Jamie DePolo: Oh, that’s very, very exciting. I’m wondering, finally, if there’s somebody out there who’s listening, what do you recommend people of color do if they want to be in a clinical trial, if they want more information, how do they figure out if they're eligible. What are some steps that they can do to start if maybe the Just Ask program isn’t in their area yet?
Dr. Nadine Barrett: Yeah, that’s a great question. So, I would think that… I will have to just give a special plug to several resources, but one in particular is Breastcancer.org, which has a great website that really highlights clinical trials and the importance of it, and even strategies. So, a special report was done by the group just earlier in this year really highlighting different resources and questions that you can ask your provider. When we talk about it from a very lay perspective, I think it’s very lay friendly, and it also recognizes the disparities that exist where African American women are more likely to die from breast cancer compared to their white counterparts, they speak to that. And then also that site allows you to understand clinical trials and what the possibilities are. They even talk about what barriers are there and potential ways to be able to work through that. So I would first and foremost encourage people to explore that website. And then that website also, in fact, has different ways for you to identify the FDA and other groups, the National Cancer Institute, they also have great resources, as well, to be able to learn more about cancer, what clinical trials are available to you, and how to navigate, how to ask questions around that.

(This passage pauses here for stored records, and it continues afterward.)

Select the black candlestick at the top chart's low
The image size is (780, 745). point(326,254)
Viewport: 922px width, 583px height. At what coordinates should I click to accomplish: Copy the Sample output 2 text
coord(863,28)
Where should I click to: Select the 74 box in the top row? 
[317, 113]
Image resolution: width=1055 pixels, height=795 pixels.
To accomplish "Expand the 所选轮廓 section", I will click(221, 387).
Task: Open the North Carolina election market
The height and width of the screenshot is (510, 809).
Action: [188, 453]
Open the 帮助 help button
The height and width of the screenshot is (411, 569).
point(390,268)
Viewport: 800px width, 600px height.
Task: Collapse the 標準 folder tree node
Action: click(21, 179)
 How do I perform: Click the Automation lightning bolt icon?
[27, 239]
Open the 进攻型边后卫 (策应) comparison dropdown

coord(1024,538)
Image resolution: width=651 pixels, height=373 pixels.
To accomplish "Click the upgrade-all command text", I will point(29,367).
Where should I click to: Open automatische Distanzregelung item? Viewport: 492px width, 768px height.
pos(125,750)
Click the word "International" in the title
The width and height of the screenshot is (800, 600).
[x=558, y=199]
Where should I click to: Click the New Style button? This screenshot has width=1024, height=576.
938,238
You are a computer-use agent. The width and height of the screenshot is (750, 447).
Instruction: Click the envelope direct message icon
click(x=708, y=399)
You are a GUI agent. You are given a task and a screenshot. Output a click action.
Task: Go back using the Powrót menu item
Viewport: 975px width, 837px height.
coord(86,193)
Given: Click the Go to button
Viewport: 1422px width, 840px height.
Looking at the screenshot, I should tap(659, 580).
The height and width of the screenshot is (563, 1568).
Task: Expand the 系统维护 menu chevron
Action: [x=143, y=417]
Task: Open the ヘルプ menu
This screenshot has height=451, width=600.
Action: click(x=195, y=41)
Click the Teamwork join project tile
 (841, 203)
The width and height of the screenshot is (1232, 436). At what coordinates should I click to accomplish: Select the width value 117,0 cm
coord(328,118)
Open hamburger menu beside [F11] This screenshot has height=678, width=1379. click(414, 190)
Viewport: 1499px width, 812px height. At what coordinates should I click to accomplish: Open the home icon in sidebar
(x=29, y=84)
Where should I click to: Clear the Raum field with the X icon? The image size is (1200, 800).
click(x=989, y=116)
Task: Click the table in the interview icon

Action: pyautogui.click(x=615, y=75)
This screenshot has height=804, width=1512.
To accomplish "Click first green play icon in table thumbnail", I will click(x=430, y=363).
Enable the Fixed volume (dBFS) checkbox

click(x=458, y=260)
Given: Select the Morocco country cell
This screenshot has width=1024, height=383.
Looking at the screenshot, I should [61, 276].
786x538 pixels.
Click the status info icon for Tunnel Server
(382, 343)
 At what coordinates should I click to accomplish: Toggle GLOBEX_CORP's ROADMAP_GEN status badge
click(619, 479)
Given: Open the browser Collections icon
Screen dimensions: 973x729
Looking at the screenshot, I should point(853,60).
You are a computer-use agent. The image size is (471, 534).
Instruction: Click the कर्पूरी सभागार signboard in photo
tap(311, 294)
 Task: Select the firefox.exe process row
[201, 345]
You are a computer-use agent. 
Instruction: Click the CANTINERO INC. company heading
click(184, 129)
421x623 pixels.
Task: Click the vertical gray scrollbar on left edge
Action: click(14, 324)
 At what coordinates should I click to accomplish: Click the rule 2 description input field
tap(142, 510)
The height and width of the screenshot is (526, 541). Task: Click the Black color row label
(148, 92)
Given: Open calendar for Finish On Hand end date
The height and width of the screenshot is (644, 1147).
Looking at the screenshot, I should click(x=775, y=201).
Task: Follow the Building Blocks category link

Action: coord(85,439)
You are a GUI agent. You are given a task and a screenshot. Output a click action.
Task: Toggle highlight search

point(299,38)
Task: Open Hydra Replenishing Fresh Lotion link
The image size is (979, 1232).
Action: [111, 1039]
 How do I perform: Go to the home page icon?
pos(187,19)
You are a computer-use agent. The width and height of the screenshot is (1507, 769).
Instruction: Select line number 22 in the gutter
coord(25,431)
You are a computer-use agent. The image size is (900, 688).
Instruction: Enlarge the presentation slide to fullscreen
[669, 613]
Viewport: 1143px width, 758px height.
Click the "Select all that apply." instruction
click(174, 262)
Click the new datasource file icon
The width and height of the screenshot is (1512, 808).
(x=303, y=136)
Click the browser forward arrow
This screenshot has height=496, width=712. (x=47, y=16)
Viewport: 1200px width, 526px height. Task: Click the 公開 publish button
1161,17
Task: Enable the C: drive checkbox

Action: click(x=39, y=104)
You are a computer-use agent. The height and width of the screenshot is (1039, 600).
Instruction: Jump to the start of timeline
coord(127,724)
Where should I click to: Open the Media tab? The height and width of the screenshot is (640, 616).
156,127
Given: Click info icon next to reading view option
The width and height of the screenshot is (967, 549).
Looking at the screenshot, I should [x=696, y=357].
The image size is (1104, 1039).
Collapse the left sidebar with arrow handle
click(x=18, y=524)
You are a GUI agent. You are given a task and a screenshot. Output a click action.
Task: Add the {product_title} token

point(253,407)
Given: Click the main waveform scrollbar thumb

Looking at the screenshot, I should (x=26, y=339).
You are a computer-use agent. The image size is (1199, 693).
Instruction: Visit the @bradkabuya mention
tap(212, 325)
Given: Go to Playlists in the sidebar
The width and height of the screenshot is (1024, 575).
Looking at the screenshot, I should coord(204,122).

The last one I would add is the American Cancer Society also has a great navigation program in that space. But for a first step, I would actually encourage your first lay step, as a patient, who’s just learning or wanted to learn more, I would mainly encourage people to look at the Breastcancer.org website, and be able to look at that and see what's available there.
Jamie DePolo: Oh, well, thank you so much for your kind words about our website, that’s very appreciated. And thank you so much for all this helpful information. It sounds like a wonderful, wonderful program, and I wish you much success with expanding across the country, it does sound like it’s needed everywhere.
Dr. Nadine Barrett: Oh, absolutely, absolutely. We also have information about Just Ask on the Duke Cancer Institute website and on the Duke Clinical & Translational Institute. And so if anyone just puts in Duke Just Ask in Google, it should probably pick up, and you'll certainly be able to connect to our office over here, who could help in any way possible to support that work.
Jamie DePolo: Great. Thank you so much, Dr. Barrett, this has been really informative.
Dr. Nadine Barrett: Thank you. It’s wonderful, and thanks for all the work you're doing, it’s really inspiring the work that you and Breastcancer.org does to really make sure that people have the information that they need in their hands in a practical and real way that they can act upon. So thanks for all the work that you do, as well.